San Francisco

Lyle Ashton Harris/Thomas Allen Harris

New Langton Arts

ALCHEMY is the first major collaboration of the artists Lyle Ashton Harris, who works in photography and installation, and Thomas Allen Harris, who works in film and video. The brothers subdivided the gallery into a series of intimate, flowing spaces to house nine Cibachrome photographs and three film-to-digital-videodisc projections that bring African themes into an installation-art context. Entering the gallery, we come face-to-face with Untitled (Mother), 1998, a striking figure in profile whose gaze guides us toward another photograph on a far wall, Untitled (Orisha Study), 1994–98. The latter, which depicts two figures whose bodies are painted gold and a third, black-clad figure with face paint, serves to encapsulate the core references of the installation. The pair invokes the Marasa, or sacred twins, of Yoruba cosmology (who are prominent as well in related belief systems of the African diaspora, like Voodoo, Santeria, and Candomble). The gold color of the sacred twins indicates that the Harrises have hybridized them with Oshun, the goddess of love and seduction. The third figure, too, is multivalent: sacred twins are often portrayed as three figures in African religious artworks to accentuate the abundance they represent, but in the Harrises’ photograph the third figure also suggests Elegba, the Yoruba trickster. Both Elegba and the sacred twins are associated with crossroads, especially that of life and death, and that transitional site is an important theme for ALCHEMY. The brothers (who are not twins) mine the multifarious Marasa symbolism both for the regenerative potential of traditional beliefs and as a metaphor for transformation in addressing contemporary issues relevant to them as African American artists—for instance, the reclaiming of the fetishized black male body.

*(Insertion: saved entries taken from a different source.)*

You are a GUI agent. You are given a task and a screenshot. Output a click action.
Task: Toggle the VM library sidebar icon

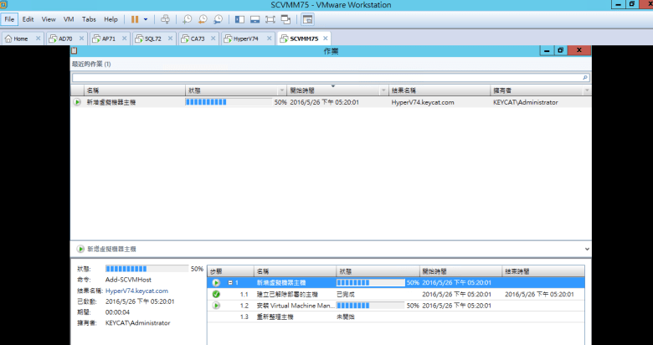[x=240, y=18]
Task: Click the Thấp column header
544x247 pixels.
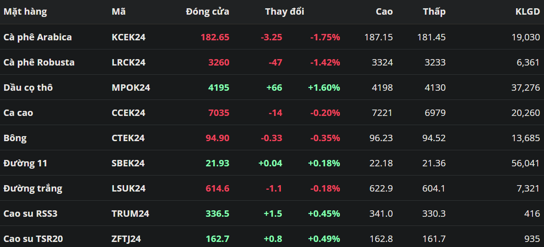Action: pos(434,12)
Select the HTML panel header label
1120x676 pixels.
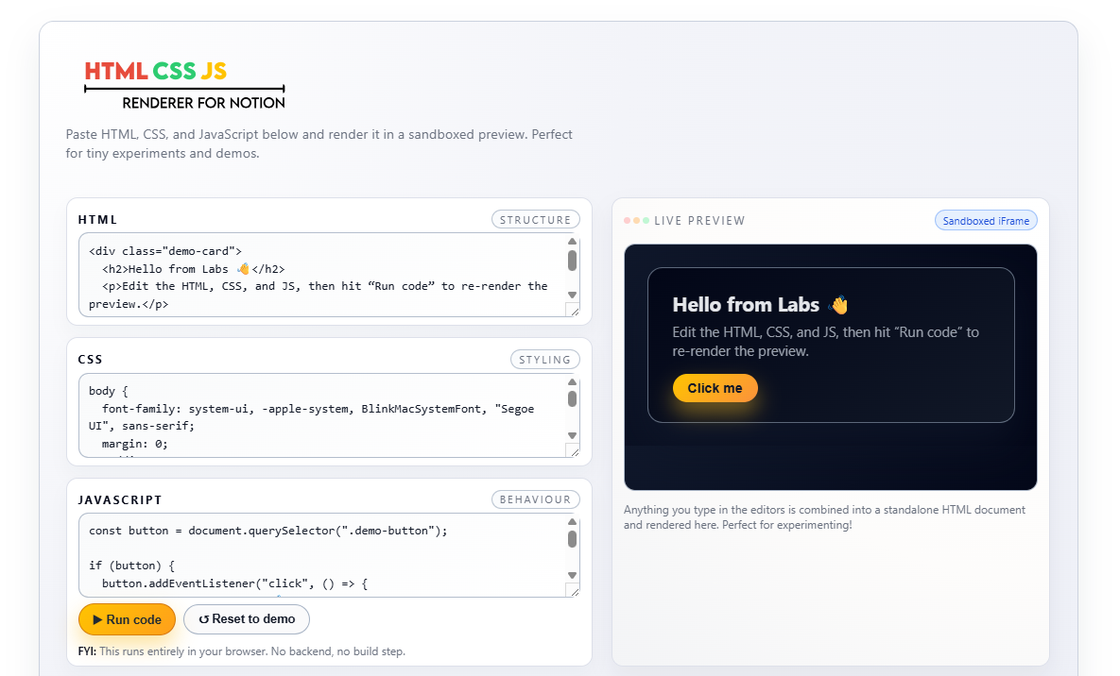pyautogui.click(x=97, y=219)
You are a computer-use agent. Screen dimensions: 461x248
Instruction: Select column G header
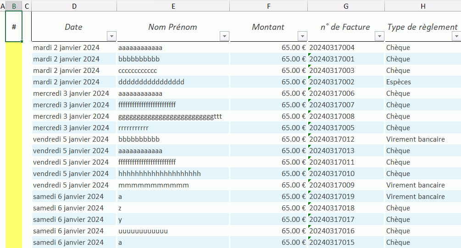(346, 6)
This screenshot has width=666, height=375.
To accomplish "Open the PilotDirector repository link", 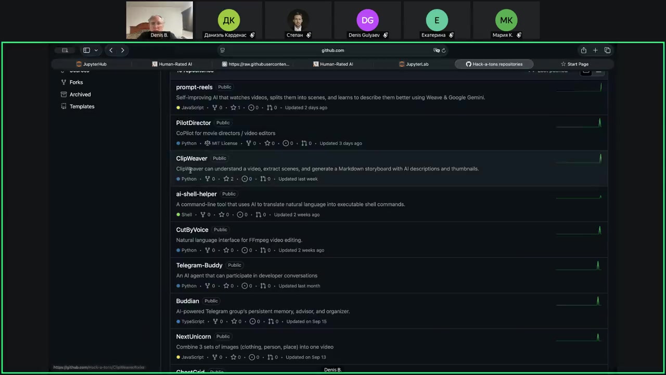I will (193, 123).
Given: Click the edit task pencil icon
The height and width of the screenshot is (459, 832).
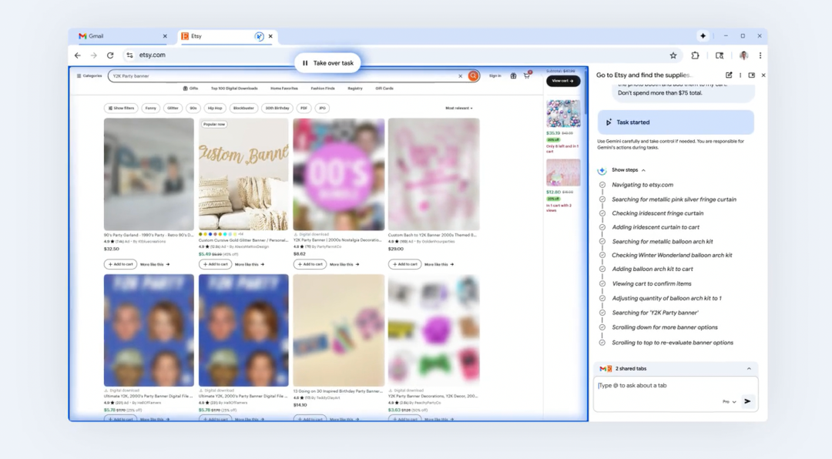Looking at the screenshot, I should point(728,75).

A central theme of the show is blood—blood ties (several members of the artists’ family are represented in the photographs); blood as related to sacrifice, death, mourning (in rituals depicted in the films); and blood as the pretense for constructions of race (in the photographs’ attempts to grapple with ethnography’s heritage of objectifying Africans). The Harrises weave into the Yoruba-based narrative issues that both have addressed before—family, queer identity, religion, the black self—but here the range and complexity of the references they bring to bear is so considerable that the basic matrix is shown to be a source of great possibility and thus hope. Some of the photographs retain the slick camp of Lyle Ashton Harris’ earlier work—in Untitled (Somewhere), 1998, for instance, a man in S/M garb stands before a shamanic figure—but the wealth of signification obviates the more trite residues.

The viewer is able to take in all three DVD projections simultaneously, yet each screen may partially obscure the one behind and off center from it. Like transformations in general, the films both recuperate and leave behind what came before. Memory is also a running theme in the installation. One of the projections in ALCHEMYFilm, 1998, shows a woman entering the sea; on the other side of the wall on which it is projected hangs a photograph of the same scene. This arrangement suggests a sequence of events crystallizing into a powerful mnemonic image (or, conversely, a single moment generating a narrative around itself). The modes in which people preserve, filter, and rework their cultures of “origin” are played out here on a meta-cultural level, and the Harris brothers’ installation succeeds in conveying its subject not only symbolically but in the very structure of its conception.